The parties completed an agreed agenda in the normal way with no issues, there was no strike out or deposit application made by the respondents, and I note that it was referred to, but the respondent reserved all its rights in its GoR.

Disability

25.

I am going to take one matter out of order before I deal with the facts of 23rd March 2022, and that is on the 1st to 2nd November 2023 Employment Judge Davidson heard a PH and found that the Claimant is disabled from 12th October 2022 with an adjustment disorder with mixed depression and anxiety.

The PH

26.

Turning to the events of 23rd March, the hearing was by CVP. Ms Banton and the Claimant were located in different places. There were substantial submissions on whether or not there should be a further PH on disability. The hearing began at two o’clock and the matter was timetabled in the usual way, and by 2.45pm the matters in the agenda had been dealt with and at that point the Employment Judge raised the subject of a deposit order. Ms Banton objected to the consideration of that matter because she had not been given any warning and she asked for an adjournment. Ms Banton was given 15 minutes at about three o’clock and by about 3.15pm the hearing resumed. Ms Banton’s objection that she had made prior to the adjournment clearly was not withdrawn at three o’clock, but she was offered more time. She declined to take that offer. She made submissions, and it is not quite agreed whether full reasons were given or whether they were summary reasons in an order, but in any event the hearing was concluded by 3.30pm.

27.

After that hearing there has been consensual amendment of the GoC and GoR to include the fact of the Claimant’s dismissal that has taken place.

The Judgment of the Tribunal

28.

Turning to the judgment, the Employment Judge noted at paragraph 12 that no notice had been given to Ms Banton or the Claimant as to his raising the question of making a deposit order. He noted that Ms Banton had objected to dealing with the deposit that afternoon and that the respondents had not made an application either to strike out the claim or for a deposit. The Claimant wanted to serve witness evidence and documentary evidence. The judge noted correctly at paragraph 13 that the Employment Tribunal can make such a deposit order of its own volition and notice is not a requirement of Rule 39 of the Employment Tribunal Rules and Procedures 2013, nor is it a requirement that evidence be heard; the Tribunal can make its own decision.

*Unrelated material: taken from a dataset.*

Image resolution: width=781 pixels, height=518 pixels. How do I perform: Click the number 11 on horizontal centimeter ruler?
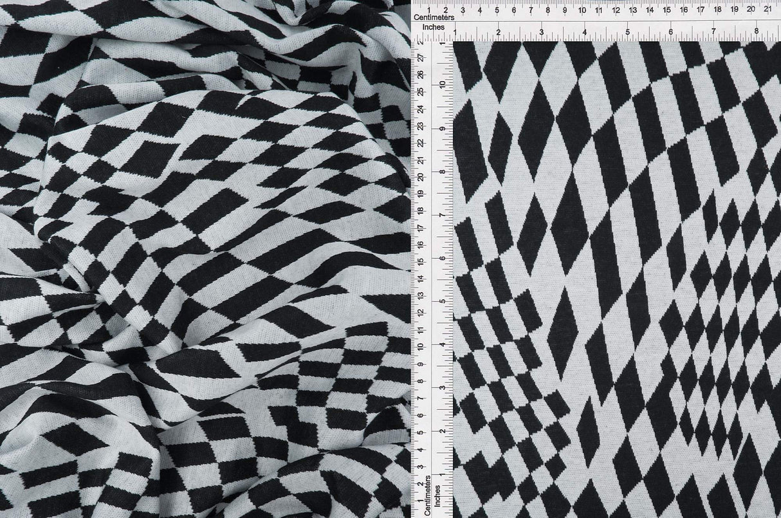click(600, 11)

The Judge further found that if a Tribunal was required to consider evidence, that would defeat one of the main purposes of Rule 39, which is to save costs and prevent the Tribunal’s resources being wasted.

29.

At paragraph 14 the Judge sets out that Ms Banton was allowed 15 minutes and that she declined an offer of more time. Submissions were made by the Claimant and the Judge did not allow the respondents to make submissions but simply said that he was relying upon the face of the pleadings or matters not in dispute, such as the final written warning. In the hearing below, and before me, the ability of the Claimant to pay a deposit of £1,000, was not put in issue.

30.

At paragraph 16 the Judge concluded that it was proper to make a deposit order in the sum of £1,000 if the Claimant wishes to pursue his substantial (valued at £2 million) claims to trial. The order at paragraph 1 provided as follows:

“The Employment Judge considers that the Claimant’s claims have little reasonable prospect of success. The Claimant is ordered to pay a deposit of £1,000 by 13th April 2023 as a condition of being committed to continue to advance the claims.”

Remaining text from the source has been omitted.